EXERCISE REQUIREMENTS: Copy the lines below exactly, starting at the line that contains "World #poverty could" and stopping after the last line, and include no other lines.

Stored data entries
########################################
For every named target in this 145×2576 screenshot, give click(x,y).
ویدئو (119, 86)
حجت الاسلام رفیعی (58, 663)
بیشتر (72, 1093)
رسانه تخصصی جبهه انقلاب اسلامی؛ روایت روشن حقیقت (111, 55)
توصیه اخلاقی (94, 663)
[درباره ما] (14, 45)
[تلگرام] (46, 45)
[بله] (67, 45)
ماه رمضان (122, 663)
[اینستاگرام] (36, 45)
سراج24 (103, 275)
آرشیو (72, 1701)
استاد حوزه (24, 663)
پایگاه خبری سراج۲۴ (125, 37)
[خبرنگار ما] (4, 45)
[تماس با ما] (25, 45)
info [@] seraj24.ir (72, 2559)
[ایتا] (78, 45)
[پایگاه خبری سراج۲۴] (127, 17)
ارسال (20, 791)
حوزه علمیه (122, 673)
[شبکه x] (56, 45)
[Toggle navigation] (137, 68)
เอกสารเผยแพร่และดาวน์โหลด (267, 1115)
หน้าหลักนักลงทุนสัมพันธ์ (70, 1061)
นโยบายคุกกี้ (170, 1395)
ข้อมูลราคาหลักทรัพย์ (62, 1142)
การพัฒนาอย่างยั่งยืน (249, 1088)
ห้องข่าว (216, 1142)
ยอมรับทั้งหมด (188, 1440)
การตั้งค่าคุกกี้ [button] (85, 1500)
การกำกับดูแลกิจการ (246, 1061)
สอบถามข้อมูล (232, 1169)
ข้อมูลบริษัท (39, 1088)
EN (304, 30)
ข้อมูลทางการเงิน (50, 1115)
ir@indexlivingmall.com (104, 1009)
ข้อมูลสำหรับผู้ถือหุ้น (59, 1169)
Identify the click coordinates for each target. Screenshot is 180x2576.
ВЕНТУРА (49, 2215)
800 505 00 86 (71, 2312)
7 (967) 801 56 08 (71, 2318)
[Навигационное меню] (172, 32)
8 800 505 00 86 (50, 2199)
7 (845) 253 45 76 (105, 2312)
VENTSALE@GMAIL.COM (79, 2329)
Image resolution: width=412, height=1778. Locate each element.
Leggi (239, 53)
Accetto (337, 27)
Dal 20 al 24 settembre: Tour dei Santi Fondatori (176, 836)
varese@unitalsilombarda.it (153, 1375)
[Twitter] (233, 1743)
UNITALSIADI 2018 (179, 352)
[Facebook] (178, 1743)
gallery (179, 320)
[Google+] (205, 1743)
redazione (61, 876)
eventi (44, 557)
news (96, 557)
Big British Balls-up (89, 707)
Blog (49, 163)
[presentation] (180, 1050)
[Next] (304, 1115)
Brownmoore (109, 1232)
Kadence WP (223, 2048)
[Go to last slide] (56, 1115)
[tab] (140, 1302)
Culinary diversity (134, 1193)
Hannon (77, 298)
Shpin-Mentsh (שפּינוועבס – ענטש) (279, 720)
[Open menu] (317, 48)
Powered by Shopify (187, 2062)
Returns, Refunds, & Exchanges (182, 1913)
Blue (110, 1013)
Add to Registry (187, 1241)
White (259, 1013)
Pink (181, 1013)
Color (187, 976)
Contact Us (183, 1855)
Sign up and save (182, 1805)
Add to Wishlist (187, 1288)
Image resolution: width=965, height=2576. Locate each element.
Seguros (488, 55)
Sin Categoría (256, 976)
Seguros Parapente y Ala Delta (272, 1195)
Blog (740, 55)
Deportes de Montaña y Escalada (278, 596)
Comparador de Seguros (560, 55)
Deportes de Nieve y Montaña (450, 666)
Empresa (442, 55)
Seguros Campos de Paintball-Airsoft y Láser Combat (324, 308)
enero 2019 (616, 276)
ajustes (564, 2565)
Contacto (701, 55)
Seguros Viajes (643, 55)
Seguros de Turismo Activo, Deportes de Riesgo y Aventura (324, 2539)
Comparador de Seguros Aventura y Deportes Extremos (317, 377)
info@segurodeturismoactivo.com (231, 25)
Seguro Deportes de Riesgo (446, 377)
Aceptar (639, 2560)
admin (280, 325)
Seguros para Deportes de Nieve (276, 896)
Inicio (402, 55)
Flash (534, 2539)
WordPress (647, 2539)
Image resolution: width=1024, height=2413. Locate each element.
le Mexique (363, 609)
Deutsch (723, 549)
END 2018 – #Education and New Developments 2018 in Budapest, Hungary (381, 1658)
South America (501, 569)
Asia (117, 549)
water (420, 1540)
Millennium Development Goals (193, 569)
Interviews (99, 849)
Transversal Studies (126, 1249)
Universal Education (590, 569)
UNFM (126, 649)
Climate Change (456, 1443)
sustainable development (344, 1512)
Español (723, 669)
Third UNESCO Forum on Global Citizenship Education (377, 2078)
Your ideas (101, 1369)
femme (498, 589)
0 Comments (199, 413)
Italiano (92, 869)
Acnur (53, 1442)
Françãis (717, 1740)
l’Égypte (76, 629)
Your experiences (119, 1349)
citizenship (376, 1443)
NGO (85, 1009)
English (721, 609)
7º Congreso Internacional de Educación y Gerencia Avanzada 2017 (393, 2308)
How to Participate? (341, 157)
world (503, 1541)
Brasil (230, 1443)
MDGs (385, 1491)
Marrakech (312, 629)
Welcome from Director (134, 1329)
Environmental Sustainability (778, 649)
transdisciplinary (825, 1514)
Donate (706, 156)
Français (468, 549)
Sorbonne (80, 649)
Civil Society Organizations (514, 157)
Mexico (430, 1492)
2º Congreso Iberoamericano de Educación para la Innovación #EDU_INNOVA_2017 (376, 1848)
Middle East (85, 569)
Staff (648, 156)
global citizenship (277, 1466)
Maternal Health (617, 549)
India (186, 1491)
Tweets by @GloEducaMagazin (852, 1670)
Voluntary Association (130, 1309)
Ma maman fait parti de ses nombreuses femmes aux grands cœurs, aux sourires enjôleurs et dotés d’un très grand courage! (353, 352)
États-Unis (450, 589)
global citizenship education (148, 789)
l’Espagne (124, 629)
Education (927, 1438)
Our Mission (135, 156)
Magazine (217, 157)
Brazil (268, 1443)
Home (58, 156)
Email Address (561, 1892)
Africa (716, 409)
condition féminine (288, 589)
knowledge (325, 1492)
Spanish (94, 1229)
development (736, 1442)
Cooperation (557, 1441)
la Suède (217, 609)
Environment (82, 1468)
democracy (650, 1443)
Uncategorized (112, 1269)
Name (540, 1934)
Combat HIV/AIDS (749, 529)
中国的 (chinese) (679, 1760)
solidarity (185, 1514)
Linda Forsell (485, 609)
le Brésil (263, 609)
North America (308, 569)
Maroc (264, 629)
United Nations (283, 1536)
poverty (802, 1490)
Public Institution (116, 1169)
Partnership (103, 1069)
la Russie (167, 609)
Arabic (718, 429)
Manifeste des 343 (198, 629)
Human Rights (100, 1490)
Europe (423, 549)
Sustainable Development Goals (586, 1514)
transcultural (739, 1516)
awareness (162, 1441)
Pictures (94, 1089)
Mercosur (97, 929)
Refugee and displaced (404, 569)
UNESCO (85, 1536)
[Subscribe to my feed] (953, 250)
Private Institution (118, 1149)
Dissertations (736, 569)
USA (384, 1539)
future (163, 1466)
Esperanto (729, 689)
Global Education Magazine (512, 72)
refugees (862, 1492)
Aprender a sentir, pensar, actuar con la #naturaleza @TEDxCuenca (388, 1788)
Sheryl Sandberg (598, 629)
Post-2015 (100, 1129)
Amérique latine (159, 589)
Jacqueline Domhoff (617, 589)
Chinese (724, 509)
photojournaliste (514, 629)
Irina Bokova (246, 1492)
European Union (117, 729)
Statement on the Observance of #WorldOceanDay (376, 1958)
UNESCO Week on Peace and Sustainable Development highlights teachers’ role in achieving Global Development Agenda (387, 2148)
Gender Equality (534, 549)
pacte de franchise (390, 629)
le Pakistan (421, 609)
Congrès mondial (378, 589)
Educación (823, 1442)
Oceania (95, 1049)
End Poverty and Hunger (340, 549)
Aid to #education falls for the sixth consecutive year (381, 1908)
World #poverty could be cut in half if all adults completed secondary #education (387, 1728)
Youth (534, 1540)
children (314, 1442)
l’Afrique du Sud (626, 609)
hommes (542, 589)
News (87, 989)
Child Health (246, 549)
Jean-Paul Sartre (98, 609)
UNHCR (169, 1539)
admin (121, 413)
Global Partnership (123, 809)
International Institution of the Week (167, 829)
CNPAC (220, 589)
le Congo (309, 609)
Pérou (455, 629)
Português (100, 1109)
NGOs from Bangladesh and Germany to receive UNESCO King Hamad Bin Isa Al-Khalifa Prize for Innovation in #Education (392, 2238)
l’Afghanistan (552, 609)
########################################
REPLY TO THE TASK:
World #poverty could be cut in half if all adults completed secondary #education (387, 1728)
Youth (534, 1540)
children (314, 1442)
l’Afrique du Sud (626, 609)
hommes (542, 589)
News (87, 989)
Child Health (246, 549)
Jean-Paul Sartre (98, 609)
UNHCR (169, 1539)
admin (121, 413)
Global Partnership (123, 809)
International Institution of the Week (167, 829)
CNPAC (220, 589)
le Congo (309, 609)
Pérou (455, 629)
Português (100, 1109)
NGOs from Bangladesh and Germany to receive UNESCO King Hamad Bin Isa Al-Khalifa Prize for Innovation in #Education (392, 2238)
l’Afghanistan (552, 609)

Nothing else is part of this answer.